Convener:*Ichiro Yoshikawa(The University of Tokyo), Yoshiya Kasahara(Information Media Center, Kanazawa University), Chair:Keigo Ishisaka(Toyama Prefectural University), Yoshiya Kasahara(Information Media Center, Kanazawa University)

10:15 AM - 10:30 AM

[PCG20-06] Development of a light-weight X-ray imager for future explorer missions

*Kumi Ishikawa1, Yuichiro Ezoe2, Tomohiro Ogawa2, Kasumi Nakamura2, Masaki Numazawa2, Kazuma Takeuchi2, Masaru Terada2, Mayu Sato2, Ikuyuki Mitsuishi3, Takaya Ohashi2, Kazuhisa Mitsuda4, Tomoki Kimura1, Yoshizumu Miyoshi3, Satoshi Kasahara4, Atsushi Yamazaki4, Masaki Fujimoto4 (1.RIKEN, 2.TMU, 3.Nagoya University, 4.JAXA/ISAS)

Keywords:X-ray, light-weight optics

We would like to introduce a ultra light-weight X-ray optics and present recent results on X-ray performance test with these optics.
X-ray observatories are essential for X-ray astrophysics. Hence, revolution of observation technologies could lead to new discoveries. Detection of X-rays from the solar system objects including planets (Venus, Earth, Mars, Jupiter, Saturn), satellites (Moon, Galilean satellites), comets, and heliosphere is one of the discovery by recent X-ray observatories, i.g., Chandra, XMM-Newton and Suzaku. Representative mechanisms of their X-ray emission could be divided into three categories.
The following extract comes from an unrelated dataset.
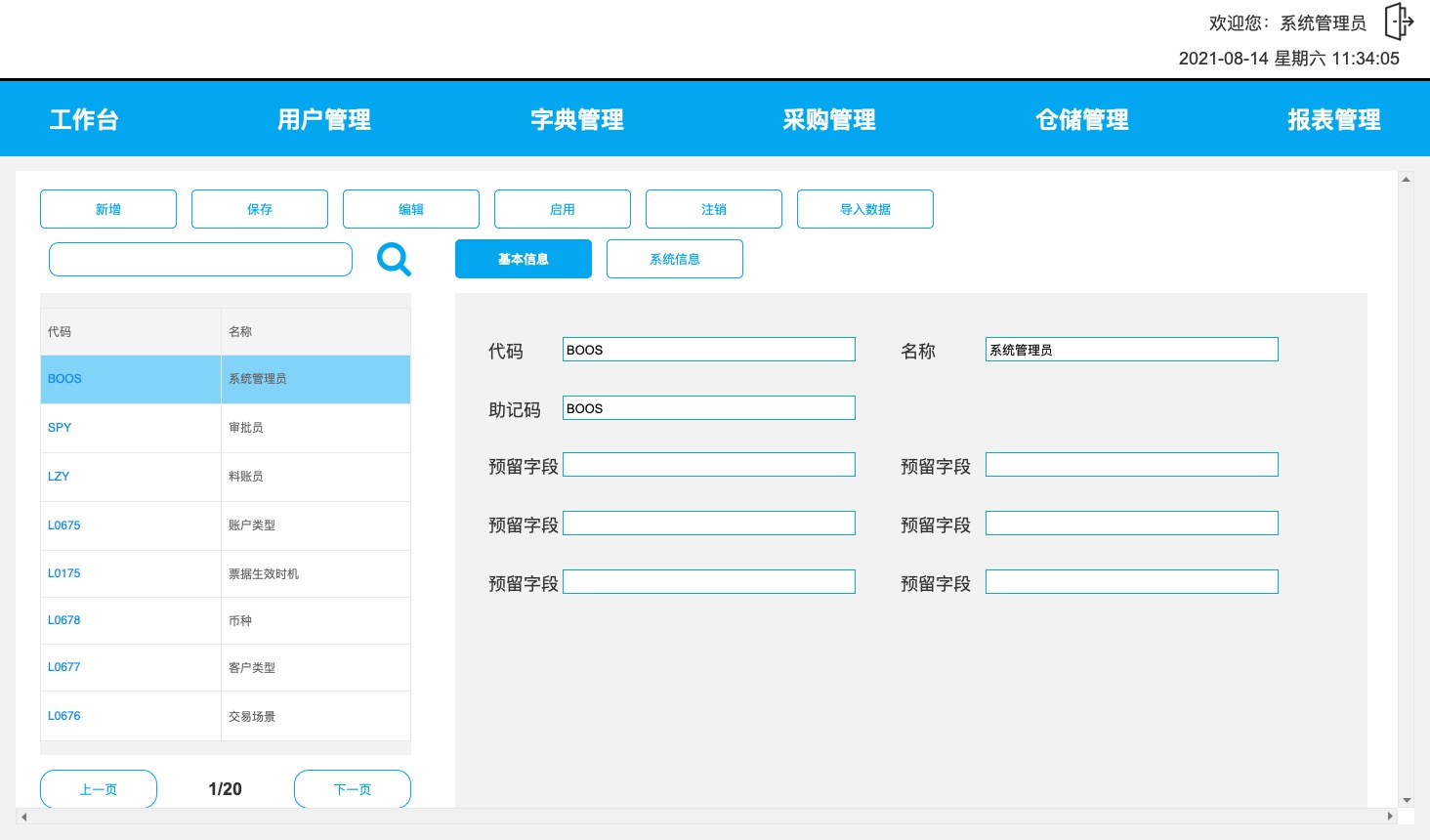Click the exit/logout door icon top right

1399,21
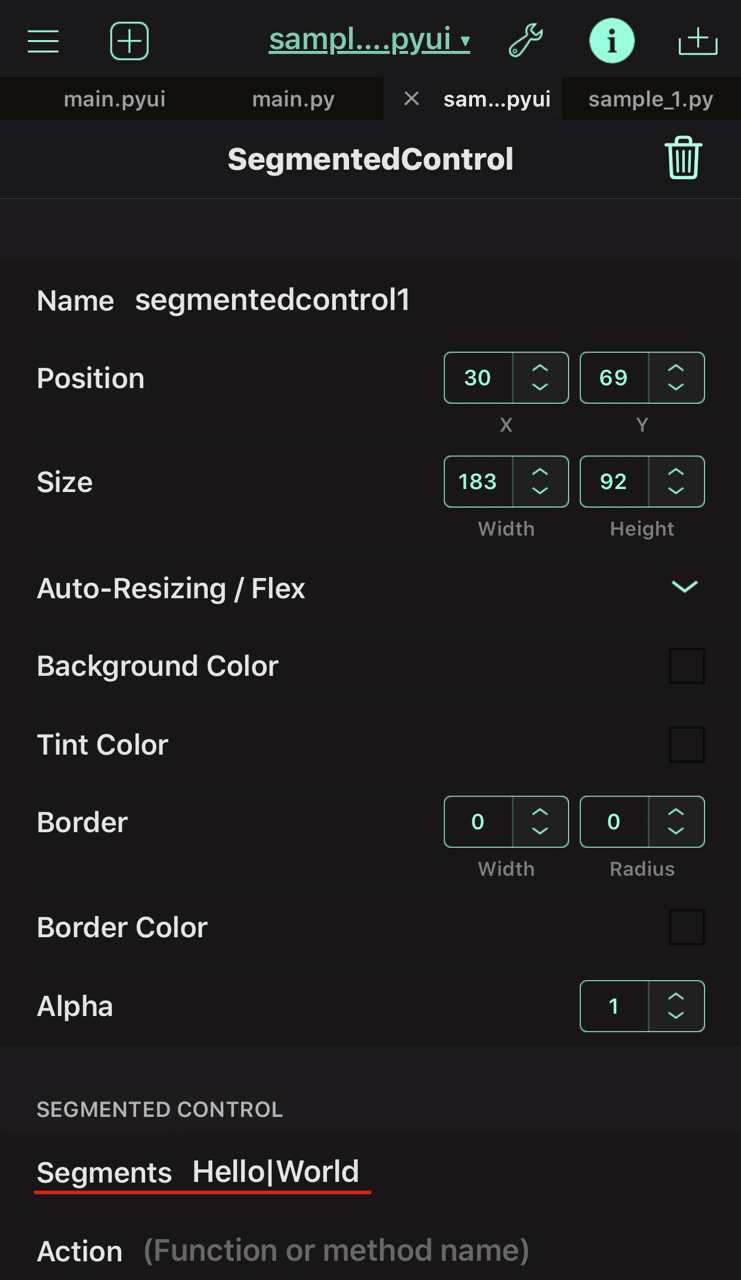This screenshot has width=741, height=1280.
Task: Edit the Segments field Hello|World
Action: tap(275, 1172)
First one is an elastic and a fluorescent scattering of solar X-rays by neutrals in the planetary atmosphere. Second one is a charge exchange with neutrals in the tenuous planetary exosphere and the cometary gas. Last one is collisions of energetic electrons in the planetary aurora with atmospheric neutrals producing bremsstrahlung emission and emission lines. Since these mechanisms are closely related to surrounding environments of the objects, we can obtain detailed information on planets such as density and spatial distribution of not-well known planetary tenuous atmosphere and magnetosphere. Overall pictures of them can be taken with remote sensing X-ray observatories. On the other hand, snapshots are obtained by the in-situ explorer missions. They are complementary to the in-situ explorer missions.
A key technique for the X-ray explorer or small satellite missions is a reduction in weight of optics. Conventional X-ray optics have a trend that optics with better angular resolution have larger ratio of the weight to effective area. Therefore, it is difficult to utilize them for the X-ray planetary missions which has a severe weight limit. Micro pore optics are being developed based on a concept of a miniature optics. To compensate decrease of reflection area, amount of mirrors are needed to increase. We have developed a novel type of micro pore optics with MEMS (MicroElectroMechanical System) technologies (Ezoe et al. 2006, 2010). We call them MEMS X-ray optics.
An instrument composing of the MEMS X-ray optics and a radio-hard semiconductor pixel detector is being developed. It aims at the first in-situ measurement of X-ray emission related to planetary atmosphere and magnetosphere. For example, JUXTA (Jupiter X-ray Telescope Array) is intended to observe Jovian X-rays (Ezoe et al., 2013). It covers 0.3-2 keV with the energy resolution of <100 eV at 0.6 keV. The major advantage of JUXTA compared to the Earth-orbiting X-ray observatories is proximity. Hence, if JUXTA has the effective area of 3 cm^2 at 0.6 keV and the angular resolution of 5 arcmin and orbits in ~30 Jovian radii at periapsis, these numbers scaled to the Earth orbit observation of Jupiter are 24 m^2 and 1 arcsec, respectively.
We fabricated the MEMS X-ray optics for JUXTA. The MEMS X-ray optics are made of 4-inch silicon wafer with 300 um thickness. A lot of micro-pores are formed in the thin silicon wafer by photolithography and deep reactive ion etching (DRIE). A typical pore width is 20 um and the sidewall of these pores play a role as X-ray reflective surfaces. After DRIE, sidewalls of the pore structures are smoothed by annealing in order to reflect X-rays with a micro roughness of less ~1 nm rms. Finally, the wafer is plastically deformed to a spherical shape. We constructed an approximately Wolter type-I telescope stacked two bending 4-inch optics with different curvature radii, and confirmed a clear X-ray focus for the first time (Ogawa et al., submitted in MST). We also confirmed a need of improvement for a surface roughness and a vertical profile of sidewalls within pores.